◆ EXERCISE AIM: In the material below, find the line with "Viewport: 700px width, 592px"; set down that line and every line after it to the end, exactly, without pictures.
*** Block opens ***
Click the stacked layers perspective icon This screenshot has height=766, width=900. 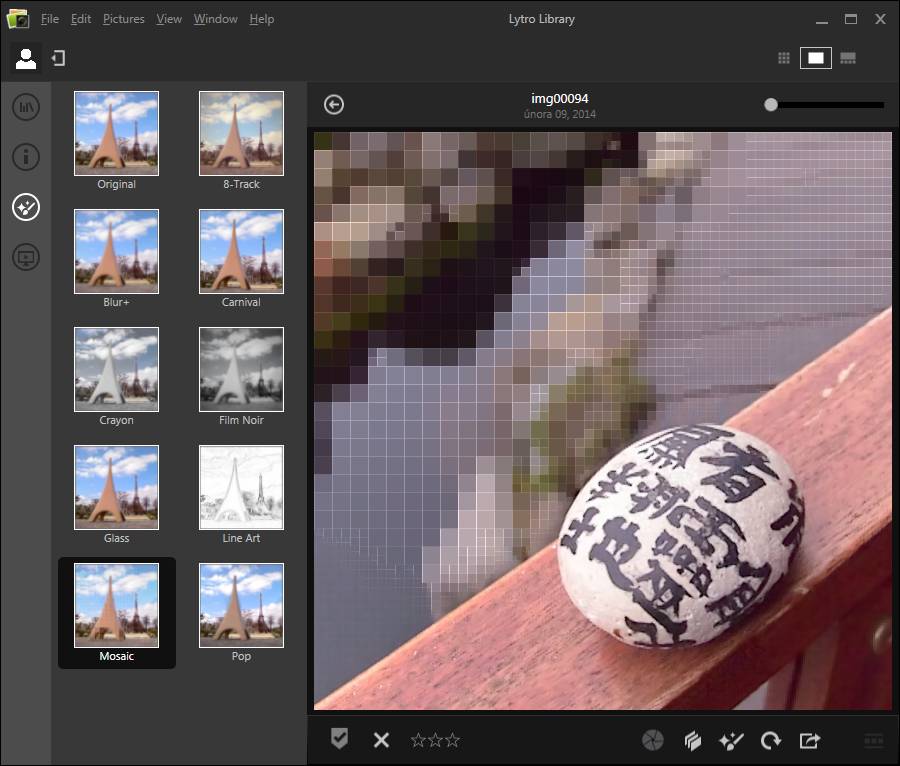click(692, 740)
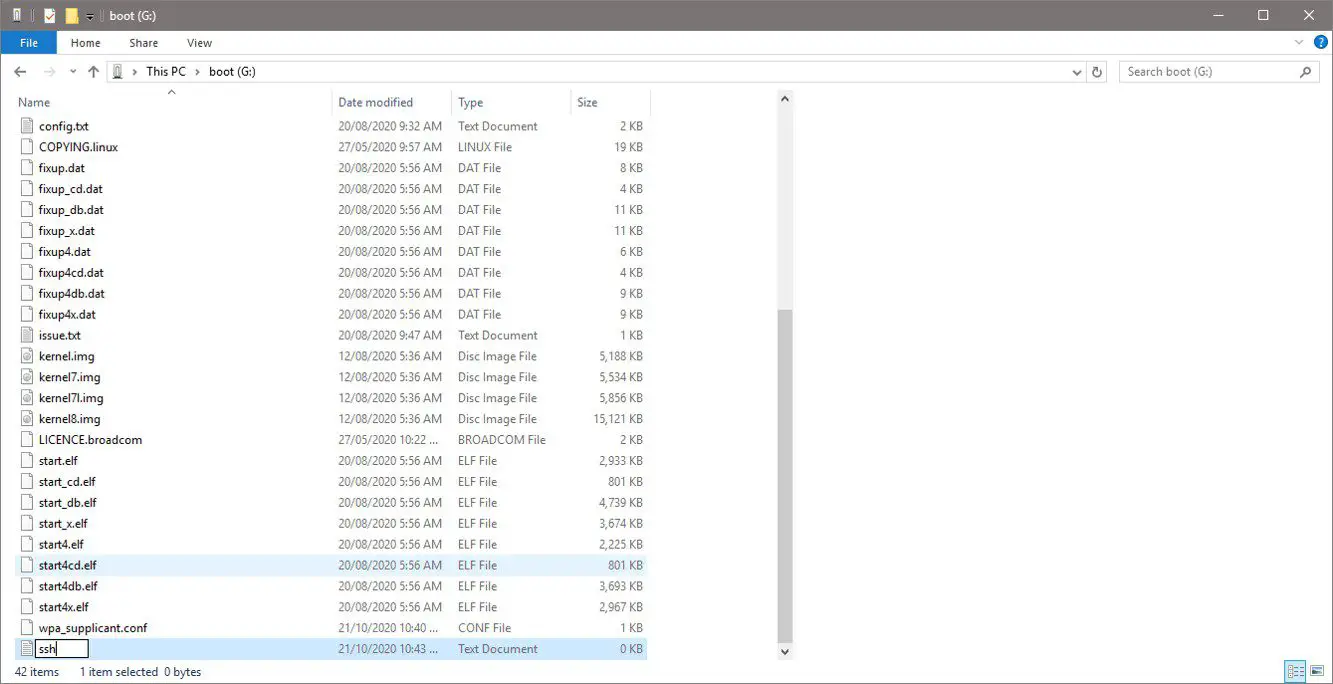Expand the ribbon with the chevron
The height and width of the screenshot is (684, 1333).
(1299, 43)
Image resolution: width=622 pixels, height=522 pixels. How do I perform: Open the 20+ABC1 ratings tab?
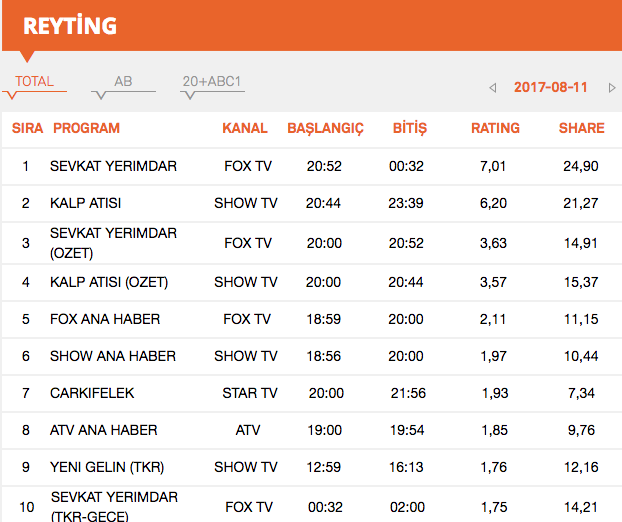click(212, 82)
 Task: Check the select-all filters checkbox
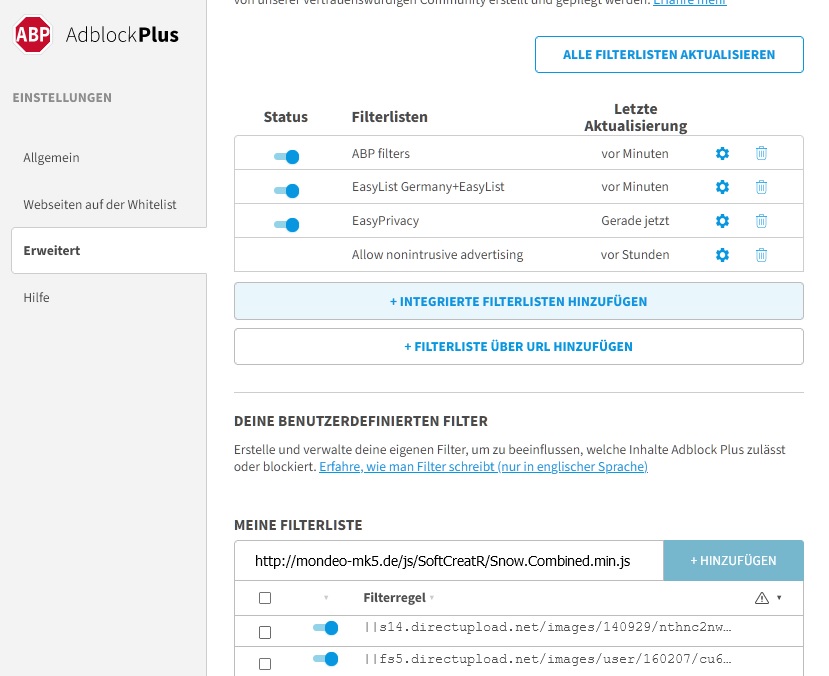pyautogui.click(x=265, y=598)
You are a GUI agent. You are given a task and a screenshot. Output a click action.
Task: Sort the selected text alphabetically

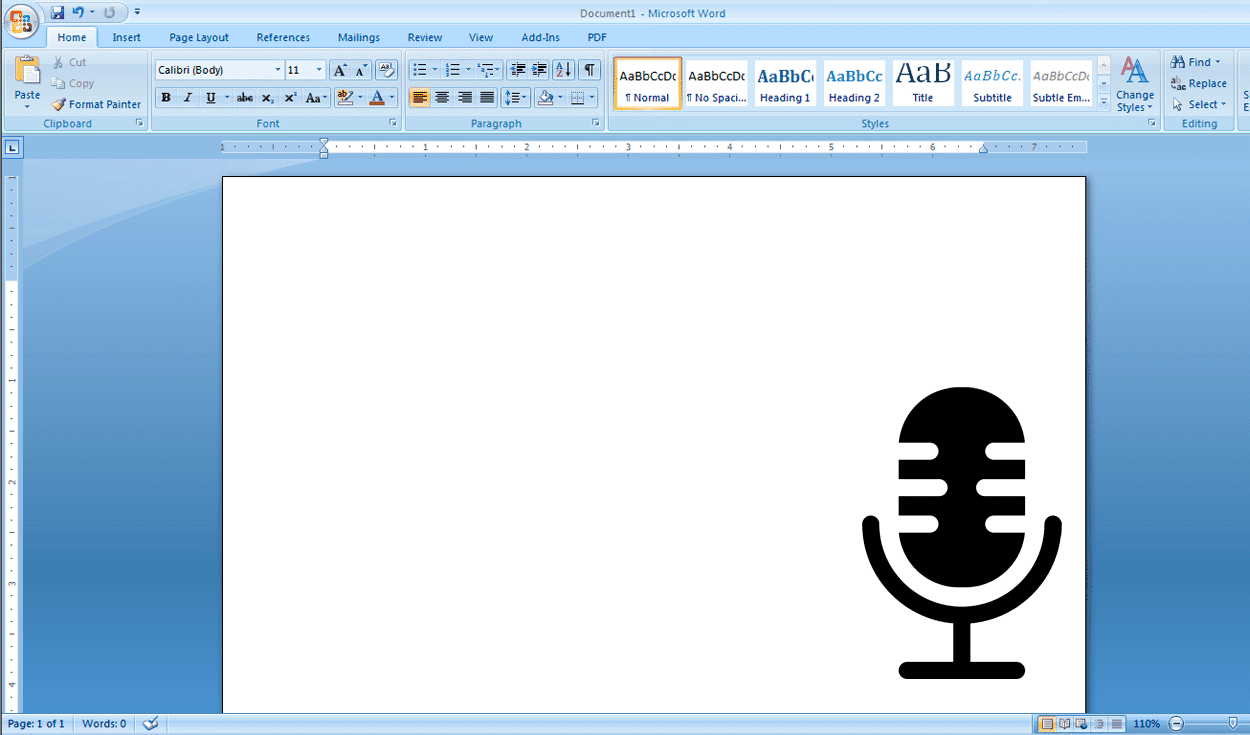(561, 69)
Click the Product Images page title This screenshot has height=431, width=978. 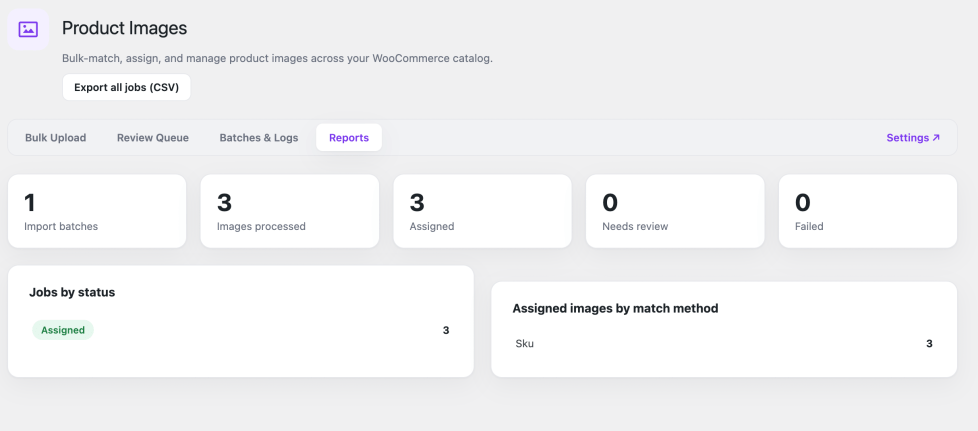[125, 28]
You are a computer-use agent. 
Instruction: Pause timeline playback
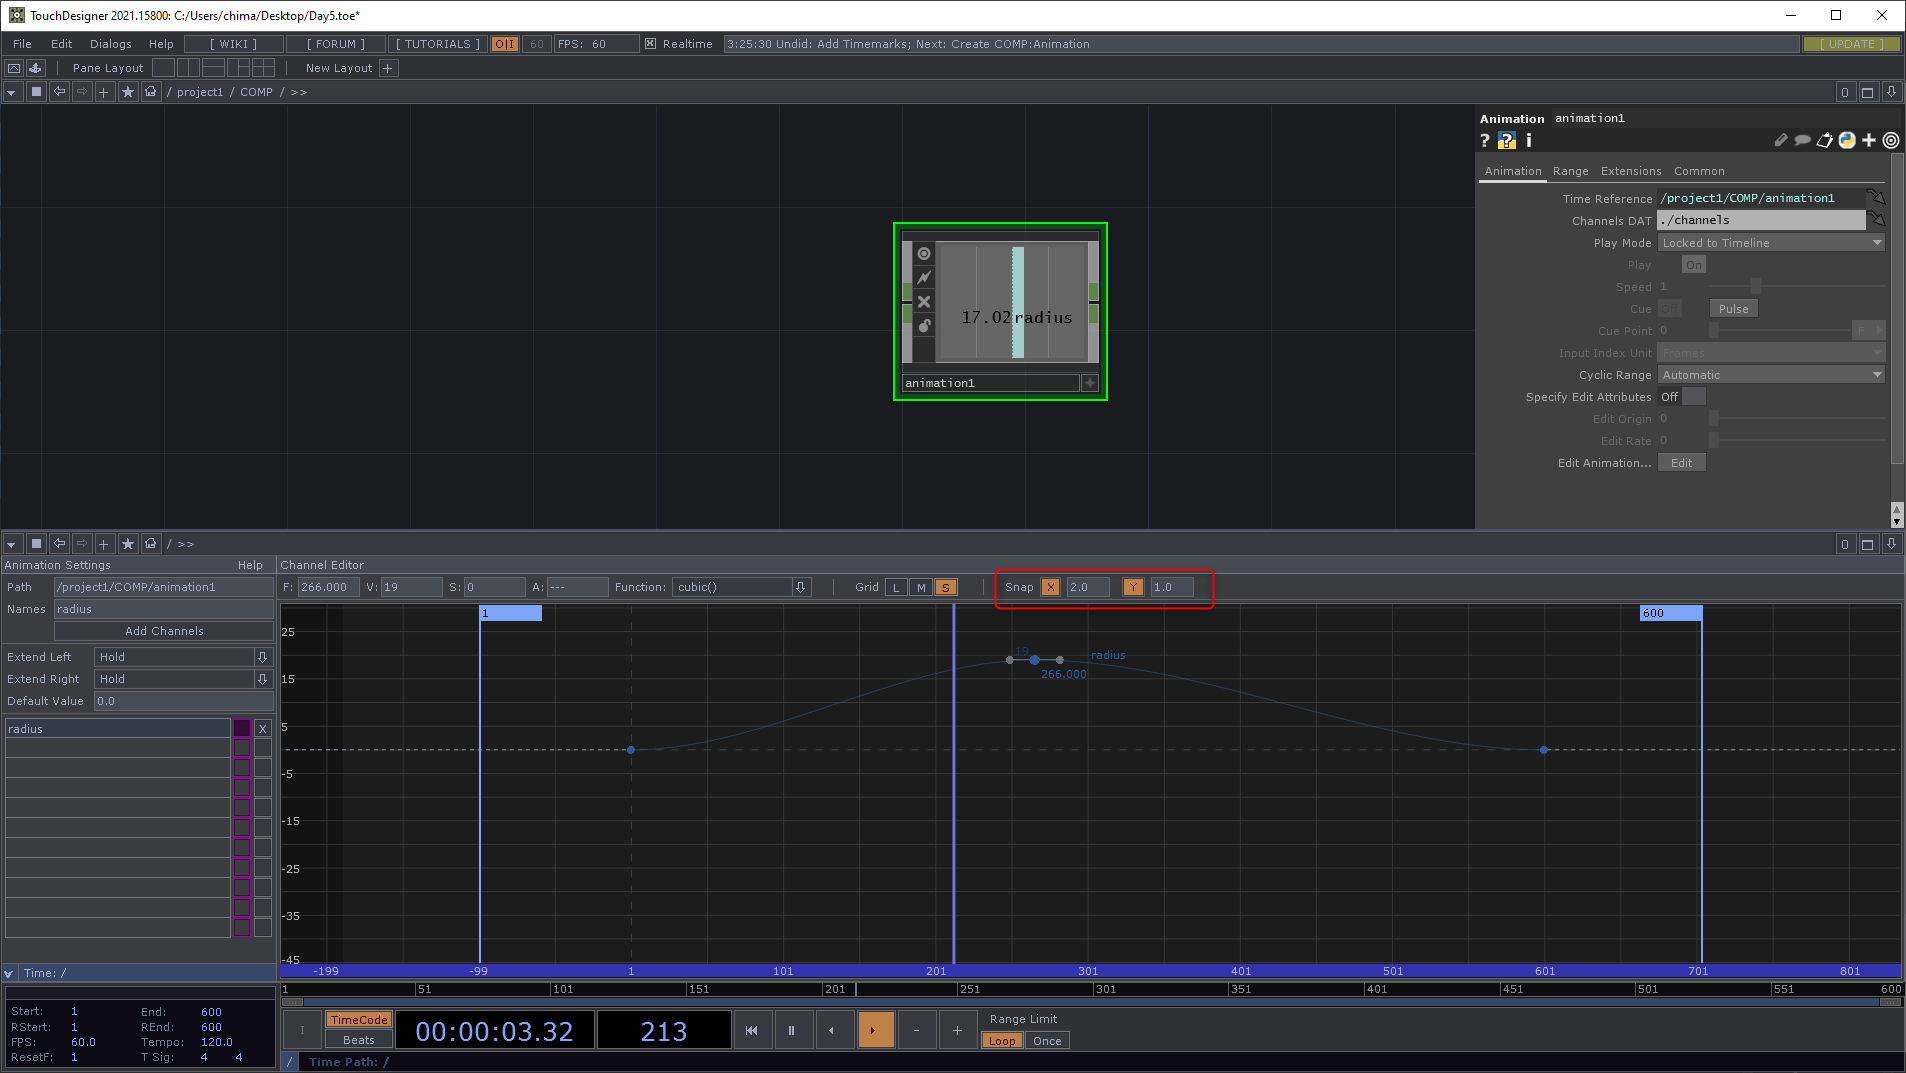pyautogui.click(x=791, y=1030)
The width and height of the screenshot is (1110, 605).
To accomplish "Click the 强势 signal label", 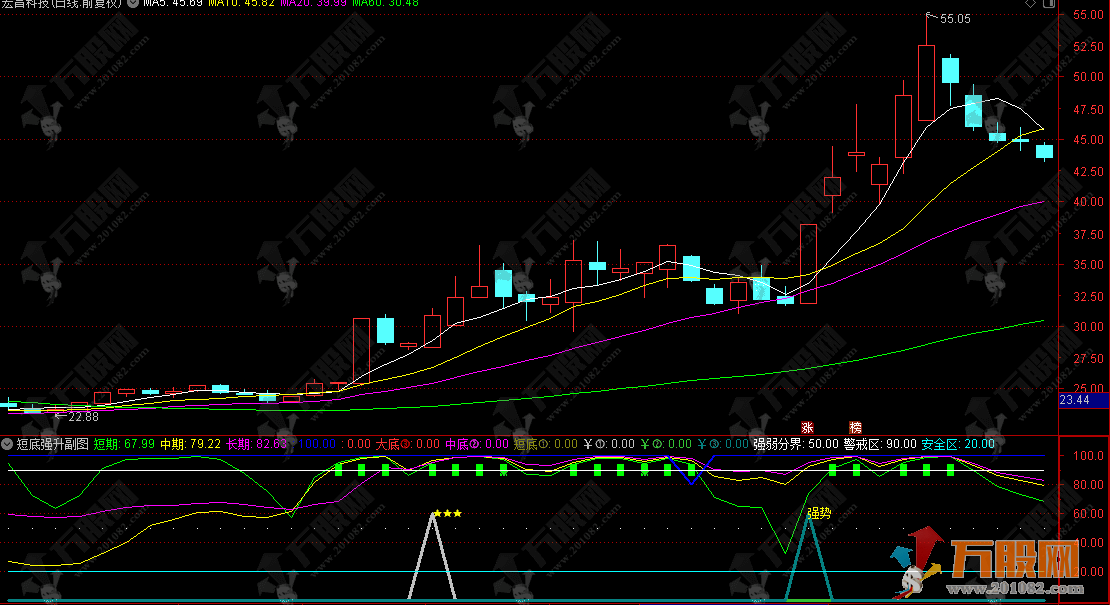I will (x=819, y=513).
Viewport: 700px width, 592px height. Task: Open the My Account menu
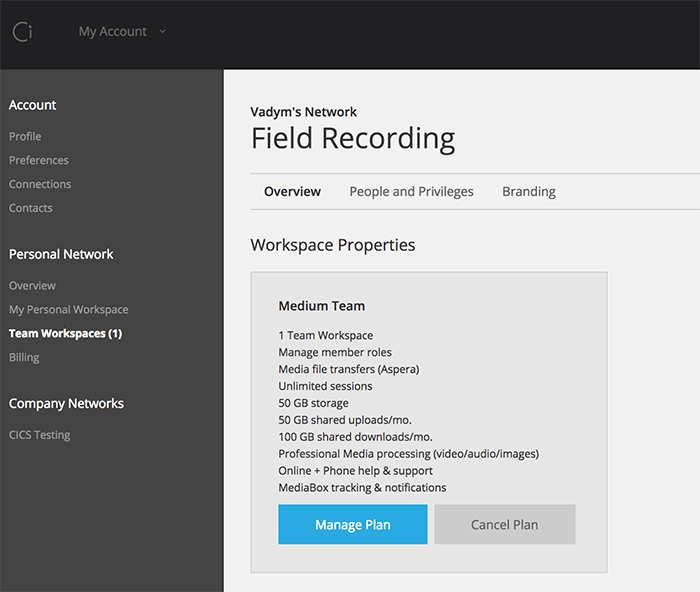(x=112, y=32)
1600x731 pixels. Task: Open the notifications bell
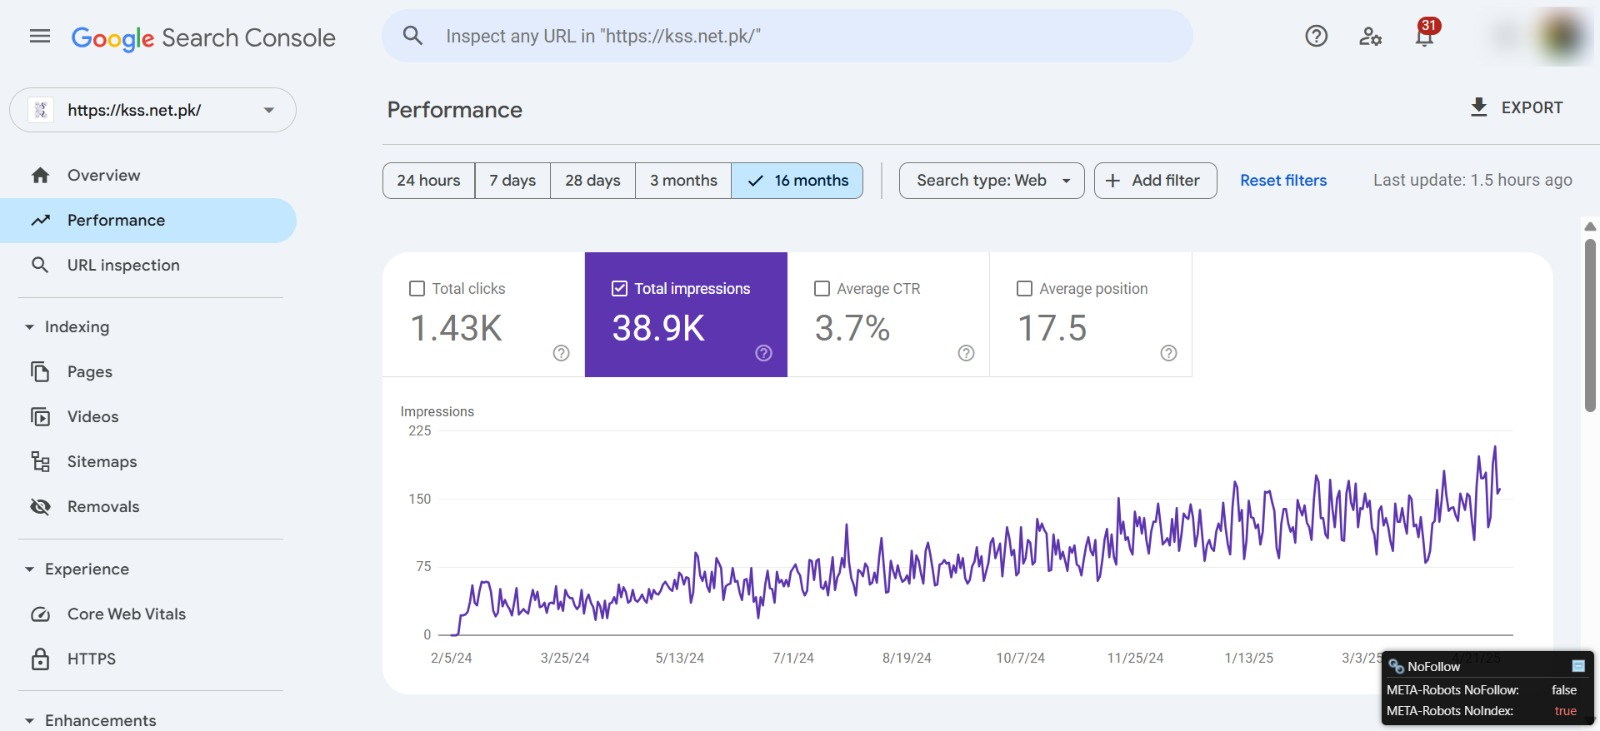[x=1424, y=36]
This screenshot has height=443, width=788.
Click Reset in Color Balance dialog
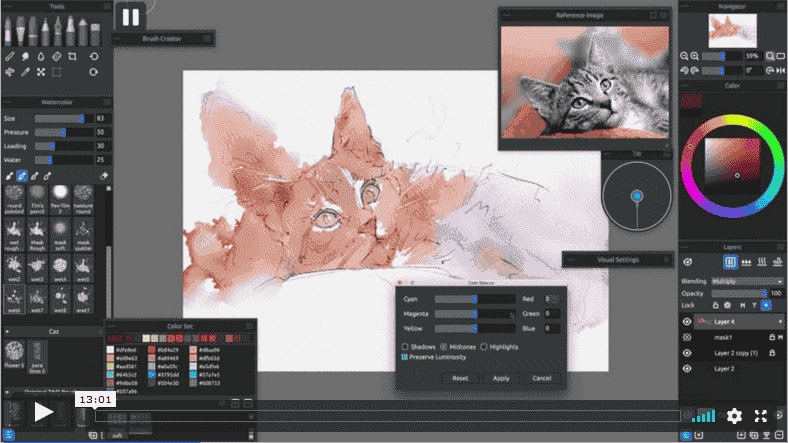coord(460,378)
*** Block closes ***
◆ EXERCISE RESPONSE:
Viewport: 700px width, 592px height. Task: Open the My Account menu
(x=112, y=32)
1600x731 pixels. Task: Open the notifications bell
[x=1424, y=36]
This screenshot has height=443, width=788.
Click Reset in Color Balance dialog
coord(460,378)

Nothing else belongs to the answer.